Your instructions
Each line in the data holding "computer" should be listed.

Given data Start Marker

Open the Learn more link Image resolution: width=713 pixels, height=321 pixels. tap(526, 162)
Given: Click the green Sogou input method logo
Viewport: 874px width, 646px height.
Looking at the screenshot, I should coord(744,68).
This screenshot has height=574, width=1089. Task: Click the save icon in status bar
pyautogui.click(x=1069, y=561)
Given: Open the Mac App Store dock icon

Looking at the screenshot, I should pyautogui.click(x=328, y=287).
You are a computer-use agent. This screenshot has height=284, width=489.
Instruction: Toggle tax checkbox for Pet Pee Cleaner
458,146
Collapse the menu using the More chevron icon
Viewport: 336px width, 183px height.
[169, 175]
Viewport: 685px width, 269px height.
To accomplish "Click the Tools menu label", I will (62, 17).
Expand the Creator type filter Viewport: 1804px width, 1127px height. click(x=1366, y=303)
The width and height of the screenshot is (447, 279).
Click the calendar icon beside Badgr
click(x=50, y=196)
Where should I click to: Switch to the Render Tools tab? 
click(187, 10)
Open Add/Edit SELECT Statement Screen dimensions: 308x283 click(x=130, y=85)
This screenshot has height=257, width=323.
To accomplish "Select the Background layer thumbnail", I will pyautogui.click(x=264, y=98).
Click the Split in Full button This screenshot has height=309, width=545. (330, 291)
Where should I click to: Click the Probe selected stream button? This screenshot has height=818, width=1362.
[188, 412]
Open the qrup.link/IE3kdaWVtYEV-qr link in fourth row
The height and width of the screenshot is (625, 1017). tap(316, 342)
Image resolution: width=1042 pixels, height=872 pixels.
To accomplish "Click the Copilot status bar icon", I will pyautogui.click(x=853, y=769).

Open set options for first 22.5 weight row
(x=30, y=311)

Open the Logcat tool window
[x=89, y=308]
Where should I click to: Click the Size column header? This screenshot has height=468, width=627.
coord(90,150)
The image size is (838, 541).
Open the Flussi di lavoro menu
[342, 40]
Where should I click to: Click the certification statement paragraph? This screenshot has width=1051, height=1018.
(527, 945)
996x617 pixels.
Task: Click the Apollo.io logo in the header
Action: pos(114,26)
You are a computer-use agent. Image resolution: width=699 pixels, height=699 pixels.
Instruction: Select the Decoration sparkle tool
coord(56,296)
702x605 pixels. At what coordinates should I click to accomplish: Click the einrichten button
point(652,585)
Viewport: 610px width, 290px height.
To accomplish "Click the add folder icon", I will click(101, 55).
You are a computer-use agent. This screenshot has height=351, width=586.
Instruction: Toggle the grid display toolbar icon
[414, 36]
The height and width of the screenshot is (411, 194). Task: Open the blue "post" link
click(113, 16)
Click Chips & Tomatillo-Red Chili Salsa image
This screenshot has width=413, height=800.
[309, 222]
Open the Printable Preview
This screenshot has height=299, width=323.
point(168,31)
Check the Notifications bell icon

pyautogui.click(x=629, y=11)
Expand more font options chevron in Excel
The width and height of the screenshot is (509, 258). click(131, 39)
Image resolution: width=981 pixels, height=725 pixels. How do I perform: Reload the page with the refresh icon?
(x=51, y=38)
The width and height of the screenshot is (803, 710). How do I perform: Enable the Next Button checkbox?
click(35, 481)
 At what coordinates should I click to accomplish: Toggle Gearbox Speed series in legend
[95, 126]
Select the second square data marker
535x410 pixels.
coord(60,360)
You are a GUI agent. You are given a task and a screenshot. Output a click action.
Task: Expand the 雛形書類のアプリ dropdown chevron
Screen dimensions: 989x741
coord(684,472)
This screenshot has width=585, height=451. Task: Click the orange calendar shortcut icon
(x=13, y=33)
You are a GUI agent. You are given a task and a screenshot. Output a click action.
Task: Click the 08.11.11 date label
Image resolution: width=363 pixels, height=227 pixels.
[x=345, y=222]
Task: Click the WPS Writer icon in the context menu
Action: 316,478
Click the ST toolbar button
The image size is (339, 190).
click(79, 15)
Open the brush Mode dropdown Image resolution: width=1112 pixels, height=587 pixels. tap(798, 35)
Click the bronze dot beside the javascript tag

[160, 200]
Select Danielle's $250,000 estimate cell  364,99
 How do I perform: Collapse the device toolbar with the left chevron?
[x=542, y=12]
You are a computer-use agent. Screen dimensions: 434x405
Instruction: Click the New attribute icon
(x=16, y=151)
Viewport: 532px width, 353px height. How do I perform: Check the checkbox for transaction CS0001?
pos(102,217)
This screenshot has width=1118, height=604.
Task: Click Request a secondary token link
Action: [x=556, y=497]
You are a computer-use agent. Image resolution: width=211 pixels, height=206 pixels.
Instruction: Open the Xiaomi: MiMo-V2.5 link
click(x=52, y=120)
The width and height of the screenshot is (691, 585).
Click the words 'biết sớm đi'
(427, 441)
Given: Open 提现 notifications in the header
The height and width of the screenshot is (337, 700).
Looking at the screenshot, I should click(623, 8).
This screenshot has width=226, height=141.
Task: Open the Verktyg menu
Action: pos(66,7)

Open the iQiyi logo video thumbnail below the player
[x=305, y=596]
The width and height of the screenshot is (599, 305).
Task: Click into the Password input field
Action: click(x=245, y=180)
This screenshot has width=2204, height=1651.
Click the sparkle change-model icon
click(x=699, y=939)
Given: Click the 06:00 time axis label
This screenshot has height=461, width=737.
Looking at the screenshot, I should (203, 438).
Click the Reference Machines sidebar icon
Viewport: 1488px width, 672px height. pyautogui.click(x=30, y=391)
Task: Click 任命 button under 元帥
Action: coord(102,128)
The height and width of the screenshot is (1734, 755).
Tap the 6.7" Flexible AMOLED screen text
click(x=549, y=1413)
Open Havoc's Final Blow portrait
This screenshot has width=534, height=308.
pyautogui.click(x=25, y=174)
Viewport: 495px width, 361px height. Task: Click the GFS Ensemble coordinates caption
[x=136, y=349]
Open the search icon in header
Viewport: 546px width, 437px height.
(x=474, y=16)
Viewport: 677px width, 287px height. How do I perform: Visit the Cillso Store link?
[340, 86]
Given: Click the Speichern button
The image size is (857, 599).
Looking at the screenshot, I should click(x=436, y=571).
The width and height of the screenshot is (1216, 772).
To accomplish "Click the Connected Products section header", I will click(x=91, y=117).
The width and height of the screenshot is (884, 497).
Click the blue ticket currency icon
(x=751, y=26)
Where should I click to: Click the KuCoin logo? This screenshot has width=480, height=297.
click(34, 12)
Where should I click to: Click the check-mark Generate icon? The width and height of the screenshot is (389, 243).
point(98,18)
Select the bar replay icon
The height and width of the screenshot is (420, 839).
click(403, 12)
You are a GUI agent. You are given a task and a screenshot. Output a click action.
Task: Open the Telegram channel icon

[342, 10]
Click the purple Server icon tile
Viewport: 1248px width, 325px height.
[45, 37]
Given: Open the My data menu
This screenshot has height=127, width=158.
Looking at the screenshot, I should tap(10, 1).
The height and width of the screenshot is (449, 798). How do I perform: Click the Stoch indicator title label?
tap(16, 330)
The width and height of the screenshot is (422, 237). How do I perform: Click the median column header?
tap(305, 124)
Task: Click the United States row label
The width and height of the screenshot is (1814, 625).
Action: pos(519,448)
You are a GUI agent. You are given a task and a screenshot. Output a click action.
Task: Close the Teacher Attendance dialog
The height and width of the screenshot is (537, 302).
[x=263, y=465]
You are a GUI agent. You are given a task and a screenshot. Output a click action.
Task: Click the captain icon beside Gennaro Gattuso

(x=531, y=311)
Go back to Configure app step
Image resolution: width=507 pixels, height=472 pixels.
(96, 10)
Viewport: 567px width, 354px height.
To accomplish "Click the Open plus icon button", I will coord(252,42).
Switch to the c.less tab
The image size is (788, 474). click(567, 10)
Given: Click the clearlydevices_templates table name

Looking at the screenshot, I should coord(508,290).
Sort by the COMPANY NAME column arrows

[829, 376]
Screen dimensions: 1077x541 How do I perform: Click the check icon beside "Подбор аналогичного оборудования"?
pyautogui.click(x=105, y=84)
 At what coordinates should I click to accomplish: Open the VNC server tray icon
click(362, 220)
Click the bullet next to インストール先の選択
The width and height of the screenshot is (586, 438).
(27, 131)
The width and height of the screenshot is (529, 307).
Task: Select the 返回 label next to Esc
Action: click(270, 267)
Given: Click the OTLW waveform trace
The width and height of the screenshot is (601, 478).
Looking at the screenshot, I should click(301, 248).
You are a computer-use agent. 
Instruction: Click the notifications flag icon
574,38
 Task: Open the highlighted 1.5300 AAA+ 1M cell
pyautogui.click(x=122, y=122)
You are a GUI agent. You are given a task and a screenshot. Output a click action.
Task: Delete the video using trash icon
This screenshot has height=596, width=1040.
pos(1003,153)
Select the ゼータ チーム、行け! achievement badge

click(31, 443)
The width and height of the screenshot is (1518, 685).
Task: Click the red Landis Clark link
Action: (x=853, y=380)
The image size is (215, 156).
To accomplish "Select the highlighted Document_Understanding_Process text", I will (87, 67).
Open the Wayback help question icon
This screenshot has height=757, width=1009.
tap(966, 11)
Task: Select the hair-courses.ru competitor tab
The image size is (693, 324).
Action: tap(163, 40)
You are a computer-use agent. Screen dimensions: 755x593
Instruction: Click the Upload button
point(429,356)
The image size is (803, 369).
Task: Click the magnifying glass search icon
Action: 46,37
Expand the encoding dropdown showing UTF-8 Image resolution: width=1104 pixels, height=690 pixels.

Given data End Marker

Output of the task
You are a computer-use agent. This screenshot has height=284, width=489.
You are a computer-use agent. Image resolution: width=699 pixels, height=699 pixels.
You are a computer-use agent. This screenshot has height=351, width=586.
You are a computer-use agent. Screen dimensions: 434x405
You are a computer-use agent. Image resolution: width=211 pixels, height=206 pixels.
You are a computer-use agent. 
You are a computer-use agent. Screen dimensions: 755x593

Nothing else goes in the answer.